ACTIVITY
Your task is to give the entries back exactly, leaving nothing out.

DATA TO EXAMINE
---

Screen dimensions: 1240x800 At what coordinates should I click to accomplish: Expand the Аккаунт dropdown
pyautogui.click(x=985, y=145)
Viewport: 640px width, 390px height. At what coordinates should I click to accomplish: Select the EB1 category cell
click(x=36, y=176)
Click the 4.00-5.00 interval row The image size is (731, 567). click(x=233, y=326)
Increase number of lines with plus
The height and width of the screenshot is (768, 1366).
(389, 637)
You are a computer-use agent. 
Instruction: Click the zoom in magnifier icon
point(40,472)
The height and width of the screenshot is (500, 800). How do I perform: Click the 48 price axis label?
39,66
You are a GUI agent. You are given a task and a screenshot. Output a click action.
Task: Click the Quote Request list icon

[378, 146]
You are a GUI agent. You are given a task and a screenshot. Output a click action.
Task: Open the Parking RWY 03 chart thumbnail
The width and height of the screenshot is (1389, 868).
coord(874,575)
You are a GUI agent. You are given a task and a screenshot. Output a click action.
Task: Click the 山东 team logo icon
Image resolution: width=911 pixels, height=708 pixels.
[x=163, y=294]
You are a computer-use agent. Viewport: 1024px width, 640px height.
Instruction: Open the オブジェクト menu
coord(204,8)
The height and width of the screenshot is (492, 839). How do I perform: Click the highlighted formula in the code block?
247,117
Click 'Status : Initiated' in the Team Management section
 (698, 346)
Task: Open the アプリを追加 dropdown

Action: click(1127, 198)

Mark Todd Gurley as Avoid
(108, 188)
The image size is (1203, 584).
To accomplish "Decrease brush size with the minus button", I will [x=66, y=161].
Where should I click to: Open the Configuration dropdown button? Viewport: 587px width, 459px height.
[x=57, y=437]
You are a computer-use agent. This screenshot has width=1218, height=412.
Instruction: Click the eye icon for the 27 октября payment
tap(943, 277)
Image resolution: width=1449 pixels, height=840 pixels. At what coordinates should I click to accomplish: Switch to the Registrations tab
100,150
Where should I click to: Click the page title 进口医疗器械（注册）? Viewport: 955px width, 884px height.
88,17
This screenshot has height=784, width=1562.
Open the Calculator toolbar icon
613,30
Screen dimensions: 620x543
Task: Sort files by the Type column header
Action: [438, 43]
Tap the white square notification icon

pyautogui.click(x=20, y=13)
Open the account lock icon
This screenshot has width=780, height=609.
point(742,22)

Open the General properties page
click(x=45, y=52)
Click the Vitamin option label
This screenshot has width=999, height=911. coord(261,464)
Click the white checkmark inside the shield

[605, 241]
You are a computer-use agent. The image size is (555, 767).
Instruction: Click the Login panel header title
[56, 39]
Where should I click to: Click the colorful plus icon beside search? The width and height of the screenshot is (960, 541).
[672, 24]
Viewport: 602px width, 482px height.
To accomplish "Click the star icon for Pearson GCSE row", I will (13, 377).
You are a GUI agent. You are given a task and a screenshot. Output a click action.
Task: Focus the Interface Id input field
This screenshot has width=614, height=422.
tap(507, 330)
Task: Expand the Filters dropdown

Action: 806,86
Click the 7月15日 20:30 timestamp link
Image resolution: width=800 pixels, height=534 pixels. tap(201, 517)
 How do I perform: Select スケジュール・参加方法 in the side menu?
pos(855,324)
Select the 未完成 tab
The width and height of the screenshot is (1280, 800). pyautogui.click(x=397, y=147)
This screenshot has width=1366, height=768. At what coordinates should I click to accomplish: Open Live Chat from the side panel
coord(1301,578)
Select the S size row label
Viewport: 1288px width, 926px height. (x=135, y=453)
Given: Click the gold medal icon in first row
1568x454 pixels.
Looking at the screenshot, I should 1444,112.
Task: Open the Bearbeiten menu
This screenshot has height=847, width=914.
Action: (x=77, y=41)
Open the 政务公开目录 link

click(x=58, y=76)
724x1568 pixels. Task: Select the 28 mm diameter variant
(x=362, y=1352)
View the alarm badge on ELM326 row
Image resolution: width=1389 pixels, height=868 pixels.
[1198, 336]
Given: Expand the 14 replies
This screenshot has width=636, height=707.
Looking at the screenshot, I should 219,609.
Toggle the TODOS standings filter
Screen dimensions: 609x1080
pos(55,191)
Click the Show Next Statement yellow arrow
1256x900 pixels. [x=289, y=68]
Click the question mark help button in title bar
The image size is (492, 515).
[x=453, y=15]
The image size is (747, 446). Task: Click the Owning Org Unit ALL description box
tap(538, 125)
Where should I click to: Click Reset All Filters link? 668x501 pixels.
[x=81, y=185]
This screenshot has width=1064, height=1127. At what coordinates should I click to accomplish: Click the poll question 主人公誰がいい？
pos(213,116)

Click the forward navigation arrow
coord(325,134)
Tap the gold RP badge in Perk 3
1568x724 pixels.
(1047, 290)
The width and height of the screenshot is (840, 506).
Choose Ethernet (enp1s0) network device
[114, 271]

---

REPLY
Screen dimensions: 1240x800 At what coordinates should I click to accomplish: Expand the Аккаунт dropdown
pyautogui.click(x=985, y=145)
Viewport: 640px width, 390px height. At what coordinates should I click to accomplish: Select the EB1 category cell
click(x=36, y=176)
Click the 4.00-5.00 interval row The image size is (731, 567). click(x=233, y=326)
Increase number of lines with plus
The height and width of the screenshot is (768, 1366).
(389, 637)
You are a computer-use agent. 
Instruction: Click the zoom in magnifier icon
point(40,472)
The height and width of the screenshot is (500, 800). How do I perform: Click the 48 price axis label?
39,66
You are a GUI agent. You are given a task and a screenshot. Output a click action.
Task: Click the Quote Request list icon

[378, 146]
You are a GUI agent. You are given a task and a screenshot. Output a click action.
Task: Open the Parking RWY 03 chart thumbnail
The width and height of the screenshot is (1389, 868).
coord(874,575)
You are a GUI agent. You are given a task and a screenshot. Output a click action.
Task: Click the 山东 team logo icon
Image resolution: width=911 pixels, height=708 pixels.
[x=163, y=294]
You are a computer-use agent. Viewport: 1024px width, 640px height.
Instruction: Open the オブジェクト menu
coord(204,8)
The height and width of the screenshot is (492, 839). How do I perform: Click the highlighted formula in the code block?
247,117
Click 'Status : Initiated' in the Team Management section
 (698, 346)
Task: Open the アプリを追加 dropdown

Action: click(1127, 198)

Mark Todd Gurley as Avoid
(108, 188)
The image size is (1203, 584).
To accomplish "Decrease brush size with the minus button", I will [x=66, y=161].
Where should I click to: Open the Configuration dropdown button? Viewport: 587px width, 459px height.
[x=57, y=437]
You are a computer-use agent. This screenshot has width=1218, height=412.
Instruction: Click the eye icon for the 27 октября payment
tap(943, 277)
Image resolution: width=1449 pixels, height=840 pixels. At what coordinates should I click to accomplish: Switch to the Registrations tab
100,150
Where should I click to: Click the page title 进口医疗器械（注册）? Viewport: 955px width, 884px height.
88,17
This screenshot has height=784, width=1562.
Open the Calculator toolbar icon
613,30
Screen dimensions: 620x543
Task: Sort files by the Type column header
Action: [438, 43]
Tap the white square notification icon

pyautogui.click(x=20, y=13)
Open the account lock icon
This screenshot has width=780, height=609.
point(742,22)

Open the General properties page
click(x=45, y=52)
Click the Vitamin option label
This screenshot has width=999, height=911. coord(261,464)
Click the white checkmark inside the shield

[605, 241]
You are a computer-use agent. The image size is (555, 767).
Instruction: Click the Login panel header title
[56, 39]
Where should I click to: Click the colorful plus icon beside search? The width and height of the screenshot is (960, 541).
[672, 24]
Viewport: 602px width, 482px height.
To accomplish "Click the star icon for Pearson GCSE row", I will (13, 377).
You are a GUI agent. You are given a task and a screenshot. Output a click action.
Task: Focus the Interface Id input field
This screenshot has width=614, height=422.
tap(507, 330)
Task: Expand the Filters dropdown

Action: 806,86
Click the 7月15日 20:30 timestamp link
Image resolution: width=800 pixels, height=534 pixels. tap(201, 517)
 How do I perform: Select スケジュール・参加方法 in the side menu?
pos(855,324)
Select the 未完成 tab
The width and height of the screenshot is (1280, 800). pyautogui.click(x=397, y=147)
This screenshot has width=1366, height=768. At what coordinates should I click to accomplish: Open Live Chat from the side panel
coord(1301,578)
Select the S size row label
Viewport: 1288px width, 926px height. (x=135, y=453)
Given: Click the gold medal icon in first row
1568x454 pixels.
Looking at the screenshot, I should 1444,112.
Task: Open the Bearbeiten menu
This screenshot has height=847, width=914.
Action: (x=77, y=41)
Open the 政务公开目录 link

click(x=58, y=76)
724x1568 pixels. Task: Select the 28 mm diameter variant
(x=362, y=1352)
View the alarm badge on ELM326 row
Image resolution: width=1389 pixels, height=868 pixels.
[1198, 336]
Given: Expand the 14 replies
This screenshot has width=636, height=707.
Looking at the screenshot, I should 219,609.
Toggle the TODOS standings filter
Screen dimensions: 609x1080
pos(55,191)
Click the Show Next Statement yellow arrow
1256x900 pixels. [x=289, y=68]
Click the question mark help button in title bar
The image size is (492, 515).
[x=453, y=15]
The image size is (747, 446). Task: Click the Owning Org Unit ALL description box
tap(538, 125)
Where should I click to: Click Reset All Filters link? 668x501 pixels.
[x=81, y=185]
This screenshot has width=1064, height=1127. At what coordinates should I click to accomplish: Click the poll question 主人公誰がいい？
pos(213,116)

Click the forward navigation arrow
coord(325,134)
Tap the gold RP badge in Perk 3
1568x724 pixels.
(1047, 290)
The width and height of the screenshot is (840, 506).
Choose Ethernet (enp1s0) network device
[114, 271]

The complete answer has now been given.